Wednesday, June 19, 2013
CALIFORNIA'S OLDEST NEWSPAPER - EST. 1851
Volume 162 · Issue 73 | 99¢

Franckly speaking: A homegrown salute to a special roommate

 In our house, there’s a room we call “Mim’s Room.”

Whenever we have a guest, the first thing we say is, “You can stay in Mim’s Room.” Rarely do we explain who Mim is, why we named the room after her and why the name has stuck for 25 years after she left.

Even I am not quite sure why we continue to call it Mim’s Room.

Mim was a 26-year-old senior at UC Davis when she agreed to stay with us for a year and work part-time taking care of our daughter, 5, and our son, 2.

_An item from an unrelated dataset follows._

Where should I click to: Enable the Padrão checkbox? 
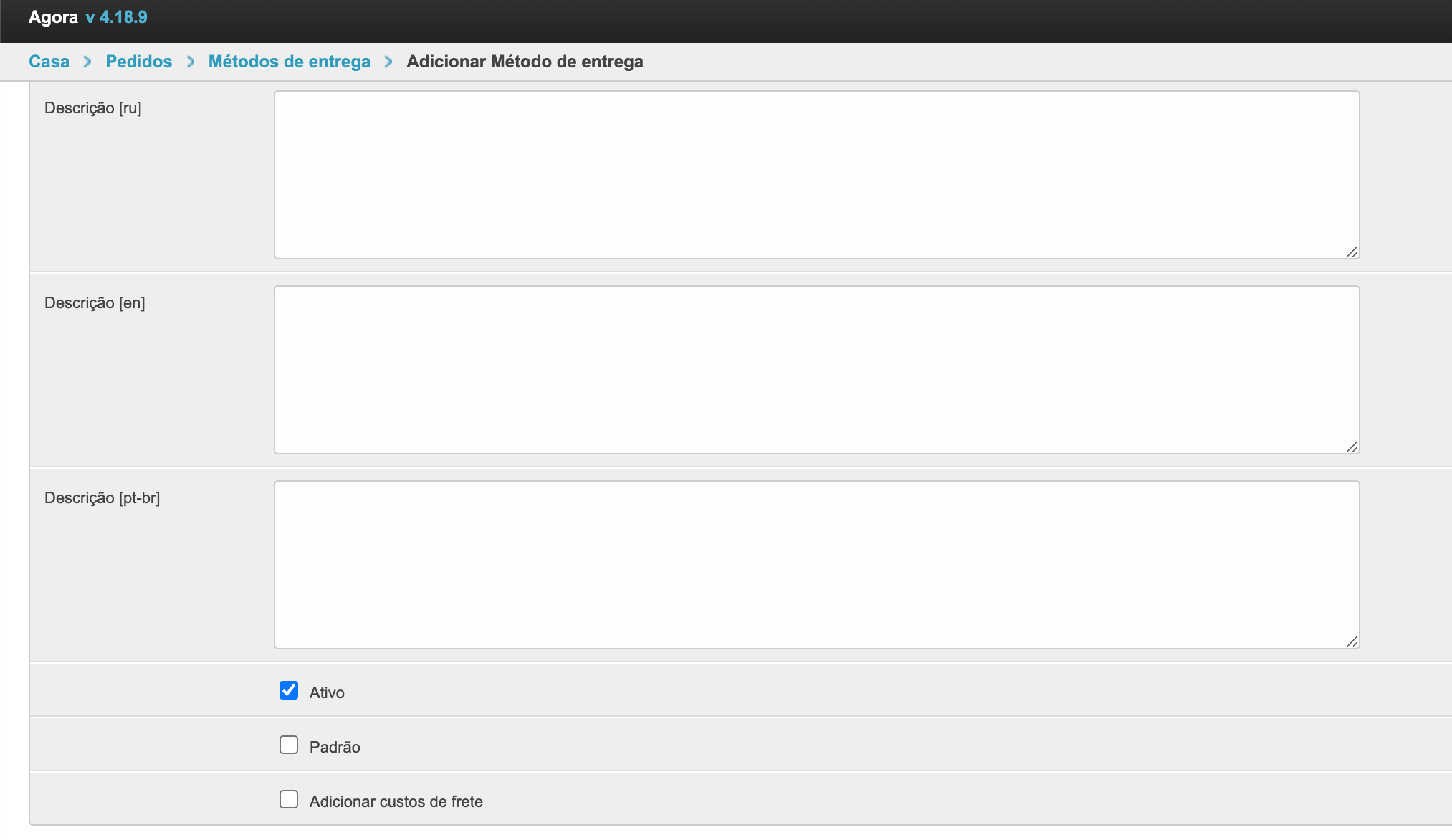tap(289, 745)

Only days after she arrived in August 1987, while we were still working out details of food and routine, I got a phone call from New York that sent me reeling. My vigorous 74-year-old mother called to say she had cancer. Despite “successful” surgery and a good prognosis, she died only a few weeks later, on Oct. 9.

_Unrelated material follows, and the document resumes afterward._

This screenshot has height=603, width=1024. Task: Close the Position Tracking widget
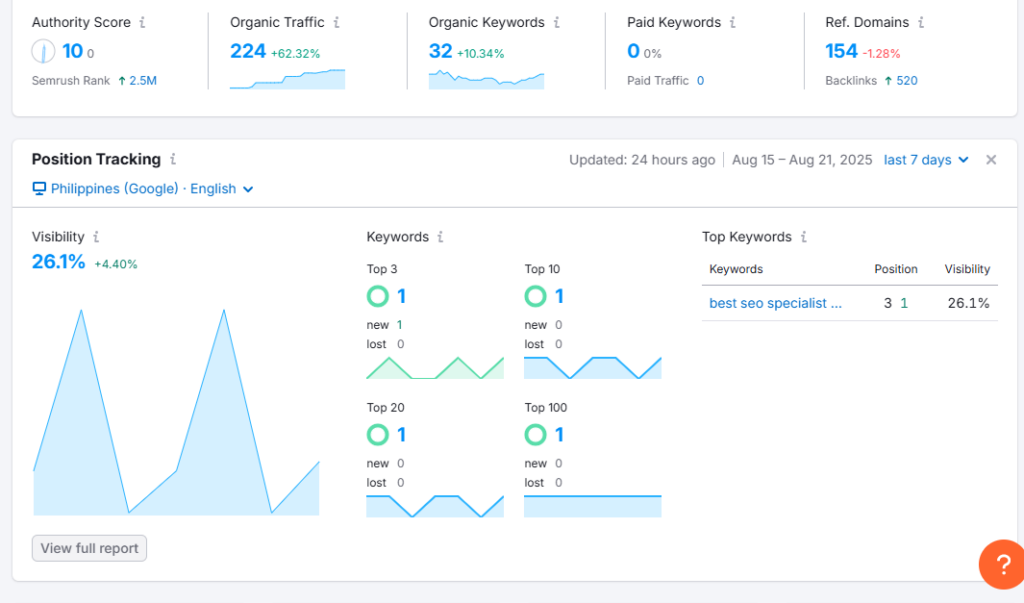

My world fell to pieces as I tried to explain things to our children, traveled to New York with my husband for the funeral, helped with my dad — who hardly knew how to boil water — and dealt with my own broken heart.

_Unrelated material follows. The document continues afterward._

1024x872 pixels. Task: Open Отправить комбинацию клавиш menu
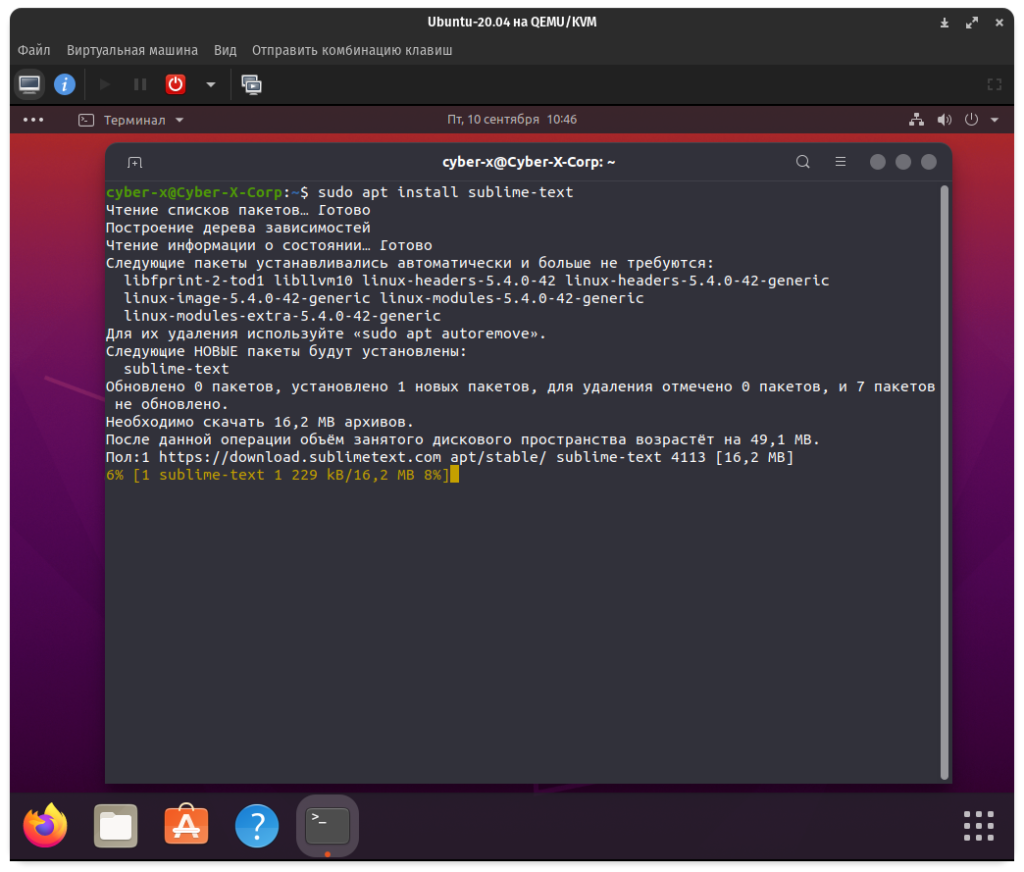point(352,50)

Meanwhile, Mim was back in our house, working longer hours than anticipated and trying to explain death to 5-year-old Beth who really loved Grandma. Our toddler son, Daniel, was less aware of the death and, thanks to Mim, his world continued normally.

Soon enough, Bob and I were back home, but I wasn’t myself for an entire year. Mim continued on, sympathetic, and a huge help with the kids. We’ve kept in touch ever since, mostly with holiday cards.

Three weeks ago, Mim sent an e-mail. “This Friday we’re flying to Minneapolis. Adam has a job interview at Macalester. Is Daniel still in Minnesota?”

“Yes,” I wrote, hoping they would get together. What I didn’t think about was that Daniel, now 27, might not remember Mim.

They did meet, and Mim wrote afterwards, “It was funny because I asked him if he even remembered me. He said, ‘um … not really’ — which doesn’t surprise me.”

Mim, on the other hand, saw hints of the toddler in the grown man. “He has the same eye and eyebrow movements … it’s so funny!” she wrote.

It pleases me to think that Bob and I (with Mim’s help) raised the kind of son who would say “yes” to a reunion with a person he doesn’t remember. I like to think he did it because he grew up in a house where one room had a name, Mim’s Room, and he was curious.

I’m curious, too. Why have we kept that name all these years when we’ve had so little contact?

Then, as I started to write this column, I remembered a document that Mim gave me when I returned to Davis from my mother’s funeral.

It’s one page long, saved in a notebook with other things connected with my mom. I dig it out and reread it every few years. Sometimes I think of it without rereading. This document that permanently touched my heart exists only because of Mim.

“October 14, 1987.

(This was typed with help from Mim — the o’s didn’t always work so we used zeros. This was initiated by Beth when one day walking home from school with Mim she saw some flowers and said, “that rose reminds me of my grandmother. She died.” We talked about that and decided it would be nice to list all the things Beth thought of about her grandmother. “I’ll number them,” she said.)

What I like about my Grandma by Beth, age 5.

1. Whenever I see a rose it lets me think like my Grandma because her name is Rose.

2. When I see a rose I feel how nice she loved me. It was nice going to the swimming pool with her. Hearing her dead is very sad.

3. It was nice when she was alive. She got a little bored just sleeping there in the hospital except I don’t understand why she is heartbroken. It seems like she’s heartbroken except she’s still dead.

4. Seeing a rose it just makes me feel like how good a time we had and how nice we had swimming together.

5. She’s just like a rose. She’s so sweet and nice and nice to look at. It’s hard to hear her dead.

6. Other flowers make me think of her too. Like daises and tulips and sunflowers and … I can’t think of any more. Goodbye now, I have to get some stuff.”

Thank you, Mim. We’ll keep your room forever.

Marion Franck is a columnist for the Davis Enterprise. She is a part-time resident of El Dorado County.